思い立って京都に行った。夕方の勤務を終え、高速を飛ばす。約240Km 。京都南I.C.近くのホテルに車を入れる。食事内容がよく、サウナ、洗濯機まで付いているお気に入りのホテルだ。
京都・奈良の修学旅行のときは夜の女性同士の恋バナしか楽しみがなかったが、50歳を過ぎるようになってからは、「そうだ 京都、行こう」のキャンペーンにつられるように、好んで京都を訪れた。そんなおり、職場旅行の案内に、京都ツアーがあったとき迷わず申し込んだ。が、最小興行人数に満たず流れた。今回はその雪辱戦だ。
伏見・宇治を満喫
伏見稲荷と平等院は絶対に行こうと思っていた。伏見稲荷は流れた職場旅行のコースに入っていて、千本稲荷に神秘的なものを感じていたし、旅行案内書で阿字池に映る平等院の写真を見て幻想的に感じたからだった。ところが、ホテルの居心地が良すぎて、出発が11時頃になってしまっていた。
まずは、伏見稲荷。股関節変形症の持病を持っているので、他の人の倍かかる。あこがれていた千本鳥居をくぐり抜ける。稲荷山山頂まで行こうか、途中の奥の院までにしようか。
結局、ほうほうの体で山頂の一ノ峰にたどり着く。さて、降りたら平等院だ。ところが連れが、「源氏ミュージアムに寄ろう」と言う。ミュージアムも心惹かれるものもあったが、間に合うか!
着けた!阿字池の水が濁っていて水面に映る平等院が期待外れだったにせよ、鳳凰堂の拝観時間に間に合わなかったにせよ、その他のコースをすべてまわり、十円玉を片手に記念写真を撮り、お土産まで買うことができた。締めくくりに、平等院の近くで、懐石料理のコース料理を味わった。
「そうだ、両方やっていいのだ」ふとひらめいた。
あの日のひらめき
54歳にて医師生活をスタートした私は、初期研修、後期研修、専門医習得というような一般のコースを取ることができずに七つの病院をさまよう中で、医師としてこれからどう進むべきか迷っていた。高校時代にひらめいた、自然治癒力を活かした医療をしたいという動機を考えれば家庭医をめざすべきだろうし、一方で家庭医コース修業時代に出会った内視鏡業務にも惹かれていた。私の周囲の医師は、そもそも専門医を目指すだけで無謀だと言わないばかりの反応だった。

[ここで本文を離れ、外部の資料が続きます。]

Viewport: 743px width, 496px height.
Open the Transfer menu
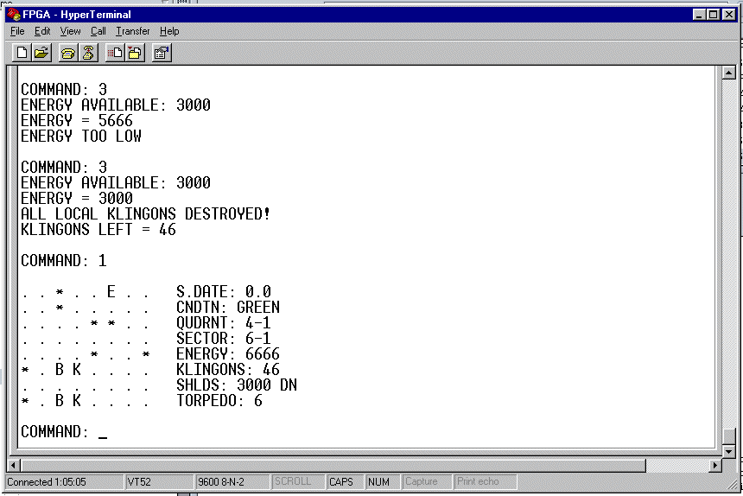click(x=132, y=31)

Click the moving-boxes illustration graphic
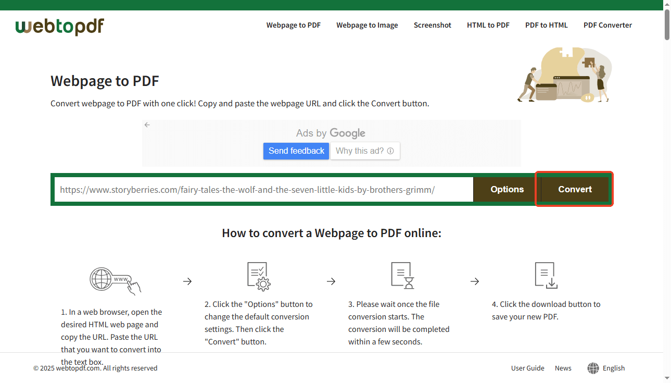point(565,75)
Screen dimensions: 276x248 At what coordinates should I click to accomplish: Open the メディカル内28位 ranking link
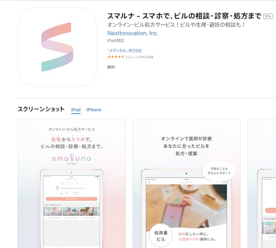pos(124,50)
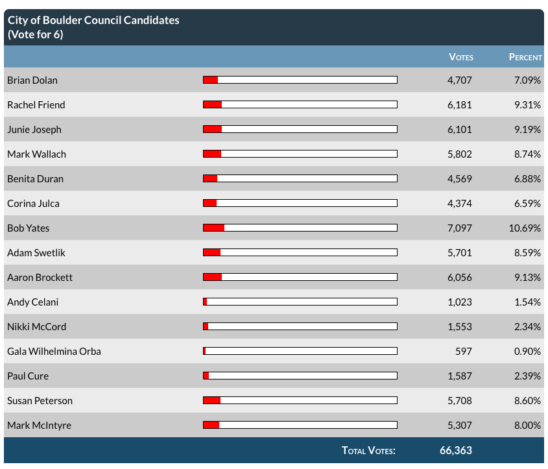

今回の京都へのドライブでは、足が悪い自分が、出発時間が遅かったにもかかわらず、おまけまでつけてやりたいことを全部することができた。医師になるのが遅く、一つをこなすにも時間がかかる自分にとって大吉に思えた。「無謀と思えることでも、やりたいと思ったことは全部やっていいのだと・・」
思い描いた未来を引き寄せる
認定内科医と内視鏡専門医を取ることができ、縁あってこの4月飯田で開業することができた。一般的な内科診療の他に、上下内視鏡、肥満外来、禁煙外来を行っている。まだまだ手探りの状態だが、あの日のひらめきが現実になって来ているのを感じている。